Ejercicio breve 1: Copia el fragmento del texto de lectura que va de "La novela narra" a "su mutua redención." y cambia "pintor" por "escultor".
Ejercicio breve 2: Resume el texto de lectura en dos oraciones.
Ejercicio breve 3:
Según el texto de lectura, ¿son ciertas estas afirmaciones? Responde sí o no a cada una y cita las palabras del texto que lo deciden.
(a) La historia la cuenta un narrador en primera persona.
(b) Andrés es chileno.
(c) La narración de Andrés conduce el relato al desenlace final.

La novela narra la historia del encuentro entre dos personajes -Olga y Andrés- que viven en distintos pisos de un mismo edificio de departamentos ubicado en Madrid y guardan en su interior un pasado acuciante de muerte y culpa. A Olga, un terrible accidente automovilístico en que muere su marido y el hijo que llevaba en su vientre la precipita en una profunda depresión, la sume en un hoyo oscuro, en una caverna tenebrosa. Andrés, a su vez, es pintor, un solitario, chileno, con graves problemas de alcoholismo, que vive perseguido por los fantasmas de su pasado como torturador en los organismos de seguridad del régimen dictatorial. La novela explora la paulatina aproximación de estas personas dañadas, frágiles, náufragos de un desastre, y las posibilidades de su mutua redención.
Para llevar a cabo la narración de esta historia Espinosa Guerra recurre a la técnica de contarla desde la perspectiva de ambos por separado, primero desde la de Olga y luego desde la de Andrés. En los dos casos, que corresponden a las dos partes del libro, la narración la lleva a cabo (no un narrador en primera persona, como sería lo más predecible) sino un narrador autoral, en tercera persona, de amplia omnisciencia. Esta estrategia le permite al autor la construcción de un relato de estructura simétrica, con una coordinación muy fuerte y efectiva, ya que todo lo que hemos sabido primero desde el ángulo de Olga lo volvemos a revisar después desde el ángulo de Andrés. La historia contada desde el foco de Olga aparece como un negativo fotográfico que se va revelando en la historia que cuenta Andrés y, además, la narración de este es la que lleva el relato en su conjunto al desenlace final. Esta estructura muestra -como era de esperar- que los mismos hechos tienen interpretaciones distintas para cada uno de los protagonistas y, no obstante, su progresión es convergente y conduce hacia la comunicación plena entre ambos.

Información mostrada:
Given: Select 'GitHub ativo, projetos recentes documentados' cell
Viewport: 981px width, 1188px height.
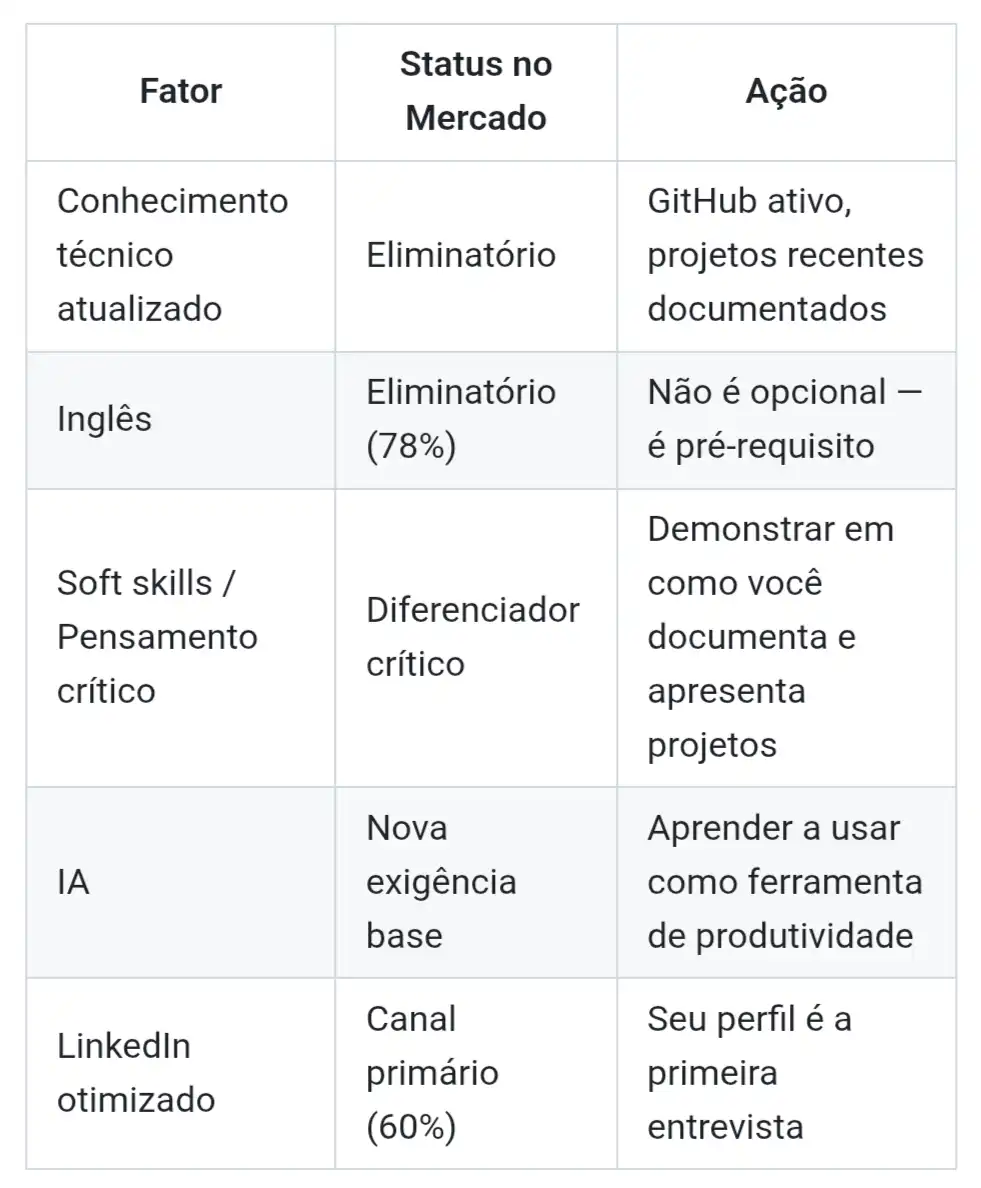Looking at the screenshot, I should (785, 255).
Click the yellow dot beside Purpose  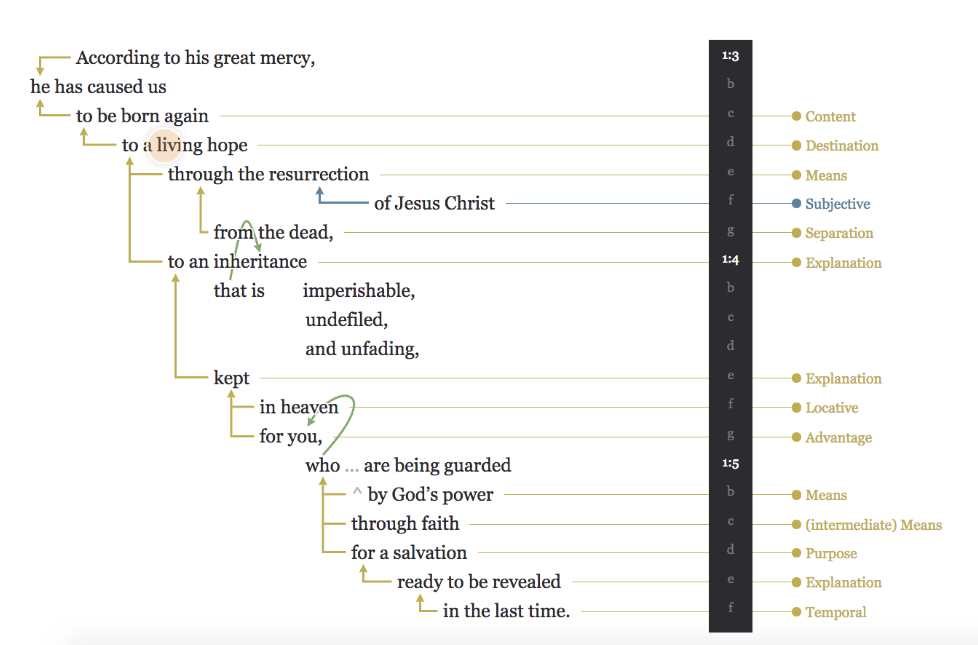tap(796, 553)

Respuesta escrita 1:
La novela narra la historia del encuentro entre dos personajes -Olga y Andrés- que viven en distintos pisos de un mismo edificio de departamentos ubicado en Madrid y guardan en su interior un pasado acuciante de muerte y culpa. A Olga, un terrible accidente automovilístico en que muere su marido y el hijo que llevaba en su vientre la precipita en una profunda depresión, la sume en un hoyo oscuro, en una caverna tenebrosa. Andrés, a su vez, es escultor, un solitario, chileno, con graves problemas de alcoholismo, que vive perseguido por los fantasmas de su pasado como torturador en los organismos de seguridad del régimen dictatorial. La novela explora la paulatina aproximación de estas personas dañadas, frágiles, náufragos de un desastre, y las posibilidades de su mutua redención.

Respuesta escrita 2: La novela narra el encuentro, en un edificio de Madrid, entre Olga, hundida en una profunda depresión tras un accidente en que murieron su marido y el hijo que esperaba, y Andrés, un pintor chileno alcohólico perseguido por su pasado de torturador, y explora su acercamiento y su posible redención mutua. La historia se cuenta en dos partes simétricas, primero desde la perspectiva de Olga y luego desde la de Andrés, por un narrador en tercera persona de amplia omnisciencia, lo que muestra interpretaciones distintas de los mismos hechos que convergen hacia la comunicación plena entre ambos.

Respuesta escrita 3:
(a) No: "un narrador autoral, en tercera persona, de amplia omnisciencia".
(b) Sí: "Andrés, a su vez, es pintor, un solitario, chileno".
(c) Sí: "la narración de este es la que lleva el relato en su conjunto al desenlace final".